§ TASK INSTRUCTIONS:
Starting with the line that contains "You are a GUI", copy every line through the end of the listing, exactly and only those. No pictures should appear in the copy.
BEGIN RECORDS TO PROCESS
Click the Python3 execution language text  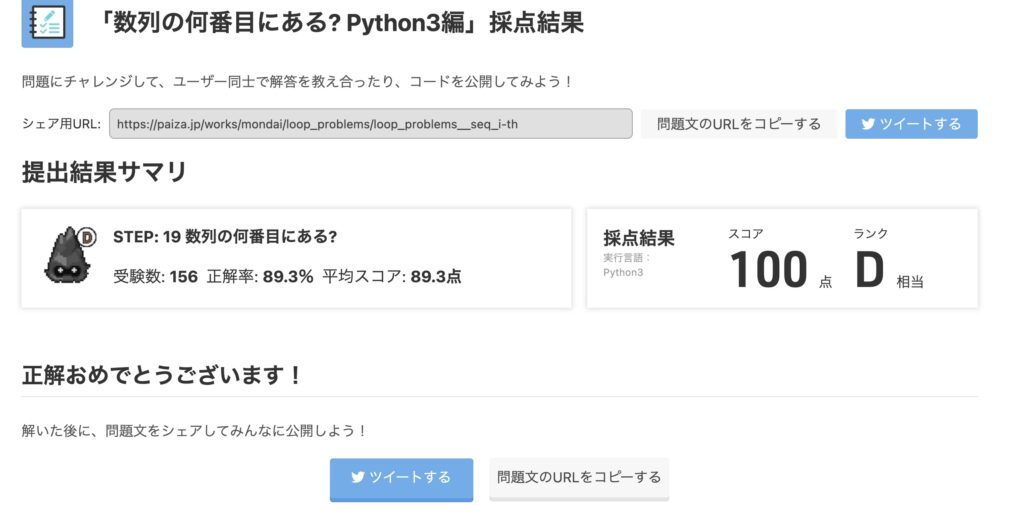point(623,272)
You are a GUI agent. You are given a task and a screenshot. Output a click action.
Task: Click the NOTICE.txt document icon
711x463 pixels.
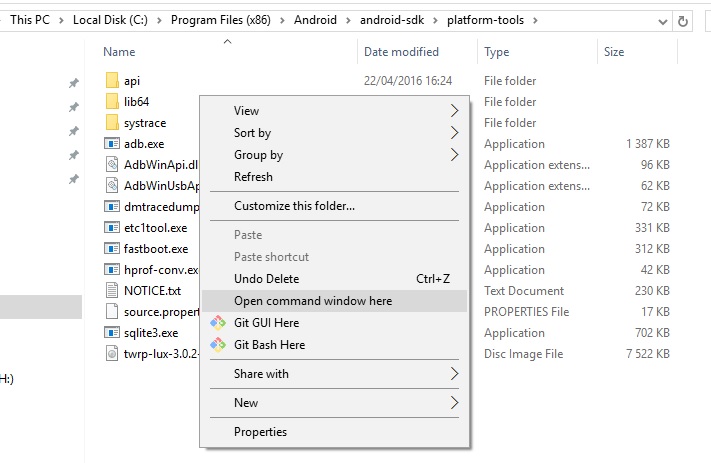coord(112,291)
END RECORDS TO PROCESS
§ SOLUTION TO THIS TASK:
You are a GUI agent. You are given a task and a screenshot. Output a click action.
Task: Click the NOTICE.txt document icon
711x463 pixels.
coord(112,291)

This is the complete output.